» What to produce: Could you reproduce verbatim the lines below, starting with the line that contains "Task: Click drag handle beside Sentences" and going on through the line that contains "Looking at the screenshot, I should 123,1219."? Copy only those lines, including both ends.
BEGIN Input data
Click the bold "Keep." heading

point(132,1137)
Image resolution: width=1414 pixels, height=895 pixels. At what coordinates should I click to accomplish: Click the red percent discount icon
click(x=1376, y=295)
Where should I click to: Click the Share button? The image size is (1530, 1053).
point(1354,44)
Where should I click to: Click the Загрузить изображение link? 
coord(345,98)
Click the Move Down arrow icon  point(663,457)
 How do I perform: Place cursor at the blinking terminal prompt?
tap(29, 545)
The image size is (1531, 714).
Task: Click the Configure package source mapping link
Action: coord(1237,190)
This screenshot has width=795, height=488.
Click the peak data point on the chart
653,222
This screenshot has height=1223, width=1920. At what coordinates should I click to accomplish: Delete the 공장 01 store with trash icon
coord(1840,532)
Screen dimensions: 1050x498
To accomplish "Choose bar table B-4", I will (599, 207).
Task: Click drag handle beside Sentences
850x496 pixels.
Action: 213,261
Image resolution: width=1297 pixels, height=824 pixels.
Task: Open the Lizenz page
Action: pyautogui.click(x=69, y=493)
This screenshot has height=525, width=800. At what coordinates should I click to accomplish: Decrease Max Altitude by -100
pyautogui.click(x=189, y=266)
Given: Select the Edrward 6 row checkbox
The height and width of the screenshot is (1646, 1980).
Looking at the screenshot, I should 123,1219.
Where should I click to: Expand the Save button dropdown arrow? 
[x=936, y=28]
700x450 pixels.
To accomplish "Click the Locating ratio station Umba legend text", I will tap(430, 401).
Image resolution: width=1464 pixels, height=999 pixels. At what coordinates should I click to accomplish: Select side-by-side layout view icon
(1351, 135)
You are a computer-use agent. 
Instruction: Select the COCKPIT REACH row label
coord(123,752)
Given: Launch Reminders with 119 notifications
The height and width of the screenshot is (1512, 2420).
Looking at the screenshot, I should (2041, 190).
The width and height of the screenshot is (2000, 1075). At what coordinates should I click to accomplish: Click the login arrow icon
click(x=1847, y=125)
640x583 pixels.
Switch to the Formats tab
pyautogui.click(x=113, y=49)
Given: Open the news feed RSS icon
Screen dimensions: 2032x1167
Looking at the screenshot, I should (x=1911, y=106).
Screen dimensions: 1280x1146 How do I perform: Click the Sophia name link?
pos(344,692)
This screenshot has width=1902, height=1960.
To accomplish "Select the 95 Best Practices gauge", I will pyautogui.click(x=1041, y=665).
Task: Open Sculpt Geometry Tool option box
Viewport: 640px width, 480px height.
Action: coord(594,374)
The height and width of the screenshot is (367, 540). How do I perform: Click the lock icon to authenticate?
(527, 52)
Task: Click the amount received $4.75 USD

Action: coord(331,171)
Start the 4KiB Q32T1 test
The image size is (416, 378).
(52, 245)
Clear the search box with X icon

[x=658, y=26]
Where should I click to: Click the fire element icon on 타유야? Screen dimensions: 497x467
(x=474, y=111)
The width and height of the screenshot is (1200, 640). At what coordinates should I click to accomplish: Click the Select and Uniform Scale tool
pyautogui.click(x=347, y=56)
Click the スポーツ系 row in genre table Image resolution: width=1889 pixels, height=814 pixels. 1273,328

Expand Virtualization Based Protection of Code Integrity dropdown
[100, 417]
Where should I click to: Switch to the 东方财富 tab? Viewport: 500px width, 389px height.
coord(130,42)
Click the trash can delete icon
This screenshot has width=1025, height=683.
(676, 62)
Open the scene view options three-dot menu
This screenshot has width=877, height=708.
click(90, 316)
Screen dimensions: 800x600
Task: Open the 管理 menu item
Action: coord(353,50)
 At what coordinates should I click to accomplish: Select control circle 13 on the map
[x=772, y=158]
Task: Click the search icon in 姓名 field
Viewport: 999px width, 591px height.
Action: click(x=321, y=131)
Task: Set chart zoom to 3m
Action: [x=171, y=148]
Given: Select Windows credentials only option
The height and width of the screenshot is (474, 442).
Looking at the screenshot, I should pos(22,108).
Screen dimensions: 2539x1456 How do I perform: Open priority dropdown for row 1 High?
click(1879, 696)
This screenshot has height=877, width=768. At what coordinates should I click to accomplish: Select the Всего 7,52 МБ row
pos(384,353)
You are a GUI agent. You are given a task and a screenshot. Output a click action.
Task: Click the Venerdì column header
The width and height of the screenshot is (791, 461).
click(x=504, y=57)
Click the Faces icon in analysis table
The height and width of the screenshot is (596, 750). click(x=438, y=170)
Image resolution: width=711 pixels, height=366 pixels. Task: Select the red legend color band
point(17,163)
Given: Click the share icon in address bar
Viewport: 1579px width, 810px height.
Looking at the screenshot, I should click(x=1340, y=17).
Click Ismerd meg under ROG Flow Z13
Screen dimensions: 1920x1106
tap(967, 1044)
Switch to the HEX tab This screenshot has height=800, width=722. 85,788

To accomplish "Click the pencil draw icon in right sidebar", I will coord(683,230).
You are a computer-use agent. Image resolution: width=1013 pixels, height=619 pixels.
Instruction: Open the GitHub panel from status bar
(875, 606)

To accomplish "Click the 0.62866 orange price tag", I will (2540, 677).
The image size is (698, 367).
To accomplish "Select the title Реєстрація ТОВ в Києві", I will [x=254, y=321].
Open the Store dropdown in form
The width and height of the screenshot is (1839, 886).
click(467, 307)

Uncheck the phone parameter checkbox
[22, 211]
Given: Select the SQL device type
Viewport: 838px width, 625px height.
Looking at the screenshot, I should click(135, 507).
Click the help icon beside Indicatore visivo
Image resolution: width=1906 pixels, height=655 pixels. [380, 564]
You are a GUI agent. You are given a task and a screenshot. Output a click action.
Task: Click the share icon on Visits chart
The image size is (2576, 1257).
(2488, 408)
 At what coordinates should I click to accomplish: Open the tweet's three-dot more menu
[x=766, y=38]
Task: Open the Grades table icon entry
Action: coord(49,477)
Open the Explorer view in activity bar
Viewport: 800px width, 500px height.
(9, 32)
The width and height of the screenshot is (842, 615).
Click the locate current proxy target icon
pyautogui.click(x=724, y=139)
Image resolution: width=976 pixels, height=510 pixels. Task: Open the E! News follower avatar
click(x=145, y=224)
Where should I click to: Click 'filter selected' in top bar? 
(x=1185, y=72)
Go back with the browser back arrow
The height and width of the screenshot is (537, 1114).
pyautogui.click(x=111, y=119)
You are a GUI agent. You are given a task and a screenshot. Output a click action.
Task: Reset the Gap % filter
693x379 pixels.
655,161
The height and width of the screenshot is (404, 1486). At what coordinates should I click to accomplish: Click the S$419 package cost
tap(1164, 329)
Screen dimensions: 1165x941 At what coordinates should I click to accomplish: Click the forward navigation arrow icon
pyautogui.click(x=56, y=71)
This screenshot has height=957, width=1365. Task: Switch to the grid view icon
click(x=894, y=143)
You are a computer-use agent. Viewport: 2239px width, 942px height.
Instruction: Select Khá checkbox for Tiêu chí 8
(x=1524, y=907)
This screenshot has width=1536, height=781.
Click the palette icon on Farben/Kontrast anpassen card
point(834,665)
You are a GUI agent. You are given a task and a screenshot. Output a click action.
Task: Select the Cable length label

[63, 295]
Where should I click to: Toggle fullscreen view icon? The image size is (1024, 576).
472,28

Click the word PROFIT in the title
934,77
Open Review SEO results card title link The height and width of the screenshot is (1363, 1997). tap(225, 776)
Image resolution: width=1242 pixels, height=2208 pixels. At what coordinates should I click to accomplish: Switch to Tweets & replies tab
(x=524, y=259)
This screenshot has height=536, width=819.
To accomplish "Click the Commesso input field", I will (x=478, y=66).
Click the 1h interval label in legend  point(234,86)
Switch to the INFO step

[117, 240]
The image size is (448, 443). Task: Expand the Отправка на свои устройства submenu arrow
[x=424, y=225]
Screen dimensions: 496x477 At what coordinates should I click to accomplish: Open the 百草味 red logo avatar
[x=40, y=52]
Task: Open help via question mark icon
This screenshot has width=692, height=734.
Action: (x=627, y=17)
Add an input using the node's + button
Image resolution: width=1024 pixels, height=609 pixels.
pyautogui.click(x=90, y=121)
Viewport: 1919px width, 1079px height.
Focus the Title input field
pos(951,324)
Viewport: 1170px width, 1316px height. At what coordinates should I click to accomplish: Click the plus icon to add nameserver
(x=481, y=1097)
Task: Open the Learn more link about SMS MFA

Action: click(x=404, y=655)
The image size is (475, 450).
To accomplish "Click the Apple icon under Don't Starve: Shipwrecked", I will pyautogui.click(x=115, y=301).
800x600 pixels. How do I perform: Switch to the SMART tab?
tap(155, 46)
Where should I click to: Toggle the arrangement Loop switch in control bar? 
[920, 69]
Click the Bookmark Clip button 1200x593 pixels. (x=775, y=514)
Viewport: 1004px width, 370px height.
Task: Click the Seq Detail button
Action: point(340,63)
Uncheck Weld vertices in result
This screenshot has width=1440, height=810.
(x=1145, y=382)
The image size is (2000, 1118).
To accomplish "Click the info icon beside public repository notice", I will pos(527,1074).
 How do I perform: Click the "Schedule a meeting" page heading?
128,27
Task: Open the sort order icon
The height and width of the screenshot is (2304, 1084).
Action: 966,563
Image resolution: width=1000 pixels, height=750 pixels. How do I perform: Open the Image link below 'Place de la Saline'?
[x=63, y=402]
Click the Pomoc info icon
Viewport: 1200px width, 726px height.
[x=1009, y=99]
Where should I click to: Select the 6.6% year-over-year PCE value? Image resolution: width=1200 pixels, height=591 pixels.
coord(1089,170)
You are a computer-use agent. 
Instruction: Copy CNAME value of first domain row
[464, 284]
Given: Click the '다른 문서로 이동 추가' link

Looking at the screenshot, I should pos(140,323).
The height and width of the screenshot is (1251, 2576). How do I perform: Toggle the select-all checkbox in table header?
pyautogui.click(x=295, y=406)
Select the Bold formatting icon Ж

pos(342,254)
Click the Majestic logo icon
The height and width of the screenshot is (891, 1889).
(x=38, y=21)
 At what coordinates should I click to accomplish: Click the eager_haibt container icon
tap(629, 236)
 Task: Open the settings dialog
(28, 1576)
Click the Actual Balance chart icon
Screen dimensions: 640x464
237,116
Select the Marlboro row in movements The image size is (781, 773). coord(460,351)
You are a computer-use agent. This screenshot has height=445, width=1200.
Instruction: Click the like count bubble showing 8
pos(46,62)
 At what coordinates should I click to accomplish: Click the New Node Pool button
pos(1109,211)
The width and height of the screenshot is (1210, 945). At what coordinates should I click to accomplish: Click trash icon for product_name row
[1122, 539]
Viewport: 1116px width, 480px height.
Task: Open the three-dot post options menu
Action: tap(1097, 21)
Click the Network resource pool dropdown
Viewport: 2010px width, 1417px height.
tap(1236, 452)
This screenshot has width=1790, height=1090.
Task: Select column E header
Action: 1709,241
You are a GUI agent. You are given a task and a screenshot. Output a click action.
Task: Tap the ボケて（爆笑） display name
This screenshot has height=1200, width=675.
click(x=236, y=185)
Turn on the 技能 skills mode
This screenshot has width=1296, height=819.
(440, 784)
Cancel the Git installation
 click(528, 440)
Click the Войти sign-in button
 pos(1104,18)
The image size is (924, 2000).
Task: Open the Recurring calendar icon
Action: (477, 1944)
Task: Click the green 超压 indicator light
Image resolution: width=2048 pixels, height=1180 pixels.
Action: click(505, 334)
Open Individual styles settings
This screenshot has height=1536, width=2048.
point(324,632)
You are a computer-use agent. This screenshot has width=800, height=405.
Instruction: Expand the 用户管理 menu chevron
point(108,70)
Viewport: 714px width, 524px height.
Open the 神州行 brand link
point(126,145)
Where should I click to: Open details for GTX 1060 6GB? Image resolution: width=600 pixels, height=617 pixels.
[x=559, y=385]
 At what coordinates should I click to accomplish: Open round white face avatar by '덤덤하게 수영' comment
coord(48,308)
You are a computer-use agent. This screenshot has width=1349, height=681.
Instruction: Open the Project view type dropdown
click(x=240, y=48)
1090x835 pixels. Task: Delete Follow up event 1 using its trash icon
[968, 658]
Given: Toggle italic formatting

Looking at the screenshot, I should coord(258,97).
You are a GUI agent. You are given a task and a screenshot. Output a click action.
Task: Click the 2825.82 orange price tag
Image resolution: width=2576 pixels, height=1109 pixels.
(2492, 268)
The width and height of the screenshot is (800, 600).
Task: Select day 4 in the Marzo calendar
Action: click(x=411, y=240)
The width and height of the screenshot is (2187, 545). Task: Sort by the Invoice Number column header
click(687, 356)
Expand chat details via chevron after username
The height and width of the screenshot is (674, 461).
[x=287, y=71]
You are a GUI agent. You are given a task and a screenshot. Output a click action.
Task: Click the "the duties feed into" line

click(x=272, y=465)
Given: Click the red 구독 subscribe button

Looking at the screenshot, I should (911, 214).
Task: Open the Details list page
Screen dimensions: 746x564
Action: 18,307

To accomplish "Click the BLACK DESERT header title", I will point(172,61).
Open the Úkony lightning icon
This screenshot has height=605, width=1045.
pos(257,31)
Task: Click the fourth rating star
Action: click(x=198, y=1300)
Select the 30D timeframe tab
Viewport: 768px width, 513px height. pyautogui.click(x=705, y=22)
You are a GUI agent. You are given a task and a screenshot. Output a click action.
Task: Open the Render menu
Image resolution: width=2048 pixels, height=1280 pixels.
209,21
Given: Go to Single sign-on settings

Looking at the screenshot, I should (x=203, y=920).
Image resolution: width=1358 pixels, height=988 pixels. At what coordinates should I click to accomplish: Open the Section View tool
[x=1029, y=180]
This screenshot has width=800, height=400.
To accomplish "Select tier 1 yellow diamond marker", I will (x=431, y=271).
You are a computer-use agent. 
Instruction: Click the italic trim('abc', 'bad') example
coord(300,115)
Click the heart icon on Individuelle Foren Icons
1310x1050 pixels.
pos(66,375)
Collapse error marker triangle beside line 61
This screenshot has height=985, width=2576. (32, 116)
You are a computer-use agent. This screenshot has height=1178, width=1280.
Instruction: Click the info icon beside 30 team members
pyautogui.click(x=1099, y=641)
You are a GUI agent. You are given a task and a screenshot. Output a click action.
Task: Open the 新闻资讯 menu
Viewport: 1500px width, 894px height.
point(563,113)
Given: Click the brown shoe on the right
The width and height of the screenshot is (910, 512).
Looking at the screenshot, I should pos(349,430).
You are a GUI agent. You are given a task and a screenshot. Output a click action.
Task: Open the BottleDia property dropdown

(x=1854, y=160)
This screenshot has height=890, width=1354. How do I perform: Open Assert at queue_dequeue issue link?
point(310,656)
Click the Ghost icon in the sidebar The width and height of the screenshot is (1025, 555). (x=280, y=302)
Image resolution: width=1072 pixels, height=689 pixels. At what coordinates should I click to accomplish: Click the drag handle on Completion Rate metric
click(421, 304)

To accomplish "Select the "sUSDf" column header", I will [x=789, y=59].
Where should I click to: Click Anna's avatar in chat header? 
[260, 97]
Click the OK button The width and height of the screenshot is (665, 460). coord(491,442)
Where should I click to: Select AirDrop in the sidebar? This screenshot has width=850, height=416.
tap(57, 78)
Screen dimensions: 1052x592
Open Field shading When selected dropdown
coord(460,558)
END Input data
» Result of the exercise:
Task: Click drag handle beside Sentences
850x496 pixels.
Action: 213,261
Image resolution: width=1297 pixels, height=824 pixels.
Task: Open the Lizenz page
Action: pyautogui.click(x=69, y=493)
This screenshot has height=525, width=800. At what coordinates should I click to accomplish: Decrease Max Altitude by -100
pyautogui.click(x=189, y=266)
Given: Select the Edrward 6 row checkbox
The height and width of the screenshot is (1646, 1980).
Looking at the screenshot, I should 123,1219.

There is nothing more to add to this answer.